- _About this task_: Each of the records that follow needs an exact reproduction.
··········
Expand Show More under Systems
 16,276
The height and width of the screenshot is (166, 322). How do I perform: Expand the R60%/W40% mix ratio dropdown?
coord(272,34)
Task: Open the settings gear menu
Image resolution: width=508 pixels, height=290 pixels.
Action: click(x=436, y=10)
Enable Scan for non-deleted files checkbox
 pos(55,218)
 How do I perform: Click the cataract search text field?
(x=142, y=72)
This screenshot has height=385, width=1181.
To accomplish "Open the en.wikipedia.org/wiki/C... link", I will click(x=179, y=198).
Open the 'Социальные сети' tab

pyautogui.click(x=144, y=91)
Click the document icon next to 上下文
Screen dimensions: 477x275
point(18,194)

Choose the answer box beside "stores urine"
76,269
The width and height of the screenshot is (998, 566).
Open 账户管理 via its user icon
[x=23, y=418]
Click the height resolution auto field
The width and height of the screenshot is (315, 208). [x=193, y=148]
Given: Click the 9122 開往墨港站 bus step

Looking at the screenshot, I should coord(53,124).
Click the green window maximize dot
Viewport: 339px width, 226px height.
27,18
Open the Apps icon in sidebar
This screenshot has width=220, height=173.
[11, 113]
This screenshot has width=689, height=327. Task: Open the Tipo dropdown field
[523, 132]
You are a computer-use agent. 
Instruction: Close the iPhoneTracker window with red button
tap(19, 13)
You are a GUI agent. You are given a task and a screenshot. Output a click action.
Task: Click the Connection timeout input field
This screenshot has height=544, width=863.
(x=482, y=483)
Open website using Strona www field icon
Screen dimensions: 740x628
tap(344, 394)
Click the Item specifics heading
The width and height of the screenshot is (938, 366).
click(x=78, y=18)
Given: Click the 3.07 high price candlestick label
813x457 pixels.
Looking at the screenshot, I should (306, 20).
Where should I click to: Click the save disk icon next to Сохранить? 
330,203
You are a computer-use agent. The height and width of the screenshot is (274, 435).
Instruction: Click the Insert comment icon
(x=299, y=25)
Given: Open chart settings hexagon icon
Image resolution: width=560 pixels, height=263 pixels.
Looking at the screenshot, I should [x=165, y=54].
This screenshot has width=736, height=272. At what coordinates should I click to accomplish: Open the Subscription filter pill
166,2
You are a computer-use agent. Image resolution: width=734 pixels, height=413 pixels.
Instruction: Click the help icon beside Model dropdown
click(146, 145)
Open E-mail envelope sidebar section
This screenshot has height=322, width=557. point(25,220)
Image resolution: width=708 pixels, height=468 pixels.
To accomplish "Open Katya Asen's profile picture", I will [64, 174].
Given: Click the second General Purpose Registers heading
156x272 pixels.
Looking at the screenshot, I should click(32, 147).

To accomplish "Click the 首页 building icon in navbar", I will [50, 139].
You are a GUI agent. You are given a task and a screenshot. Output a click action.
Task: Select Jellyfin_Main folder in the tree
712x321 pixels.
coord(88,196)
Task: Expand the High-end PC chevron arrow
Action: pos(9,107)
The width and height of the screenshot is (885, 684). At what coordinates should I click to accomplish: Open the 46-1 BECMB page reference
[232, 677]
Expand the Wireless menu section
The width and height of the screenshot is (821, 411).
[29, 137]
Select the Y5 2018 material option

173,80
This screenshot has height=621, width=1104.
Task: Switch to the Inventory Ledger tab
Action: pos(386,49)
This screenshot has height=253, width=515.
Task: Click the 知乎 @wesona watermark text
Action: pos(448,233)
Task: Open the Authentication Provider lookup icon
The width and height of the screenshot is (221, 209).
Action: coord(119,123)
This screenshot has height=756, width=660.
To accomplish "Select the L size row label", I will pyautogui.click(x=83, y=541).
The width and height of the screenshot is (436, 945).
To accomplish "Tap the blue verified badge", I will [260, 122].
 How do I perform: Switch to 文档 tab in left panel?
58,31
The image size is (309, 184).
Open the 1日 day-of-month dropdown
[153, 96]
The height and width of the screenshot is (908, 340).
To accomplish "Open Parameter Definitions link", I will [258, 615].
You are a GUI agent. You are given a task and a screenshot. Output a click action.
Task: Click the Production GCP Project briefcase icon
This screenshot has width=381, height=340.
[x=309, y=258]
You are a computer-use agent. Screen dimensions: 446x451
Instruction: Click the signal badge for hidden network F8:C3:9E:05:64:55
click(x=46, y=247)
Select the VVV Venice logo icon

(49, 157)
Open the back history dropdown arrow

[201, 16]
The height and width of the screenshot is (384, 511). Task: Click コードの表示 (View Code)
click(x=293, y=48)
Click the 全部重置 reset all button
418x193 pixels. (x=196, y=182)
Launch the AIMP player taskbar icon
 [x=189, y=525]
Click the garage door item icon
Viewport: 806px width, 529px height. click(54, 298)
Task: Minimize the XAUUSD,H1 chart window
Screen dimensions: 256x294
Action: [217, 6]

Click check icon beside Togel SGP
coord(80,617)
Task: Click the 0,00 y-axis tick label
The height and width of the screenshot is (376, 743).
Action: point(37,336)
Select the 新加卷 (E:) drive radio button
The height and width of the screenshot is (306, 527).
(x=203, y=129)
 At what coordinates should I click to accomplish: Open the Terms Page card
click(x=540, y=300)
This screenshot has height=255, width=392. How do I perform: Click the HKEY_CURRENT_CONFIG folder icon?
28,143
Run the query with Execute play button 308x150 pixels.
··········
- _Expected answer_:
Expand Show More under Systems
 16,276
The height and width of the screenshot is (166, 322). How do I perform: Expand the R60%/W40% mix ratio dropdown?
coord(272,34)
Task: Open the settings gear menu
Image resolution: width=508 pixels, height=290 pixels.
Action: click(x=436, y=10)
Enable Scan for non-deleted files checkbox
 pos(55,218)
 How do I perform: Click the cataract search text field?
(x=142, y=72)
This screenshot has height=385, width=1181.
To accomplish "Open the en.wikipedia.org/wiki/C... link", I will click(x=179, y=198).
Open the 'Социальные сети' tab

pyautogui.click(x=144, y=91)
Click the document icon next to 上下文
Screen dimensions: 477x275
point(18,194)

Choose the answer box beside "stores urine"
76,269
The width and height of the screenshot is (998, 566).
Open 账户管理 via its user icon
[x=23, y=418]
Click the height resolution auto field
The width and height of the screenshot is (315, 208). [x=193, y=148]
Given: Click the 9122 開往墨港站 bus step

Looking at the screenshot, I should coord(53,124).
Click the green window maximize dot
Viewport: 339px width, 226px height.
27,18
Open the Apps icon in sidebar
This screenshot has width=220, height=173.
[11, 113]
This screenshot has width=689, height=327. Task: Open the Tipo dropdown field
[523, 132]
You are a computer-use agent. 
Instruction: Close the iPhoneTracker window with red button
tap(19, 13)
You are a GUI agent. You are given a task and a screenshot. Output a click action.
Task: Click the Connection timeout input field
This screenshot has height=544, width=863.
(x=482, y=483)
Open website using Strona www field icon
Screen dimensions: 740x628
tap(344, 394)
Click the Item specifics heading
The width and height of the screenshot is (938, 366).
click(x=78, y=18)
Given: Click the 3.07 high price candlestick label
813x457 pixels.
Looking at the screenshot, I should (306, 20).
Where should I click to: Click the save disk icon next to Сохранить? 
330,203
You are a computer-use agent. The height and width of the screenshot is (274, 435).
Instruction: Click the Insert comment icon
(x=299, y=25)
Given: Open chart settings hexagon icon
Image resolution: width=560 pixels, height=263 pixels.
Looking at the screenshot, I should [x=165, y=54].
This screenshot has width=736, height=272. At what coordinates should I click to accomplish: Open the Subscription filter pill
166,2
You are a computer-use agent. Image resolution: width=734 pixels, height=413 pixels.
Instruction: Click the help icon beside Model dropdown
click(146, 145)
Open E-mail envelope sidebar section
This screenshot has height=322, width=557. point(25,220)
Image resolution: width=708 pixels, height=468 pixels.
To accomplish "Open Katya Asen's profile picture", I will [64, 174].
Given: Click the second General Purpose Registers heading
156x272 pixels.
Looking at the screenshot, I should click(32, 147).

To accomplish "Click the 首页 building icon in navbar", I will [50, 139].
You are a GUI agent. You are given a task and a screenshot. Output a click action.
Task: Select Jellyfin_Main folder in the tree
712x321 pixels.
coord(88,196)
Task: Expand the High-end PC chevron arrow
Action: pos(9,107)
The width and height of the screenshot is (885, 684). At what coordinates should I click to accomplish: Open the 46-1 BECMB page reference
[232, 677]
Expand the Wireless menu section
The width and height of the screenshot is (821, 411).
[29, 137]
Select the Y5 2018 material option

173,80
This screenshot has height=621, width=1104.
Task: Switch to the Inventory Ledger tab
Action: pos(386,49)
This screenshot has height=253, width=515.
Task: Click the 知乎 @wesona watermark text
Action: pos(448,233)
Task: Open the Authentication Provider lookup icon
The width and height of the screenshot is (221, 209).
Action: coord(119,123)
This screenshot has height=756, width=660.
To accomplish "Select the L size row label", I will pyautogui.click(x=83, y=541).
The width and height of the screenshot is (436, 945).
To accomplish "Tap the blue verified badge", I will [260, 122].
 How do I perform: Switch to 文档 tab in left panel?
58,31
The image size is (309, 184).
Open the 1日 day-of-month dropdown
[153, 96]
The height and width of the screenshot is (908, 340).
To accomplish "Open Parameter Definitions link", I will [258, 615].
You are a GUI agent. You are given a task and a screenshot. Output a click action.
Task: Click the Production GCP Project briefcase icon
This screenshot has width=381, height=340.
[x=309, y=258]
You are a computer-use agent. Screen dimensions: 446x451
Instruction: Click the signal badge for hidden network F8:C3:9E:05:64:55
click(x=46, y=247)
Select the VVV Venice logo icon

(49, 157)
Open the back history dropdown arrow

[201, 16]
The height and width of the screenshot is (384, 511). Task: Click コードの表示 (View Code)
click(x=293, y=48)
Click the 全部重置 reset all button
418x193 pixels. (x=196, y=182)
Launch the AIMP player taskbar icon
 [x=189, y=525]
Click the garage door item icon
Viewport: 806px width, 529px height. click(54, 298)
Task: Minimize the XAUUSD,H1 chart window
Screen dimensions: 256x294
Action: [217, 6]

Click check icon beside Togel SGP
coord(80,617)
Task: Click the 0,00 y-axis tick label
The height and width of the screenshot is (376, 743).
Action: point(37,336)
Select the 新加卷 (E:) drive radio button
The height and width of the screenshot is (306, 527).
(x=203, y=129)
 At what coordinates should I click to accomplish: Open the Terms Page card
click(x=540, y=300)
This screenshot has height=255, width=392. How do I perform: Click the HKEY_CURRENT_CONFIG folder icon?
28,143
Run the query with Execute play button 308x150 pixels.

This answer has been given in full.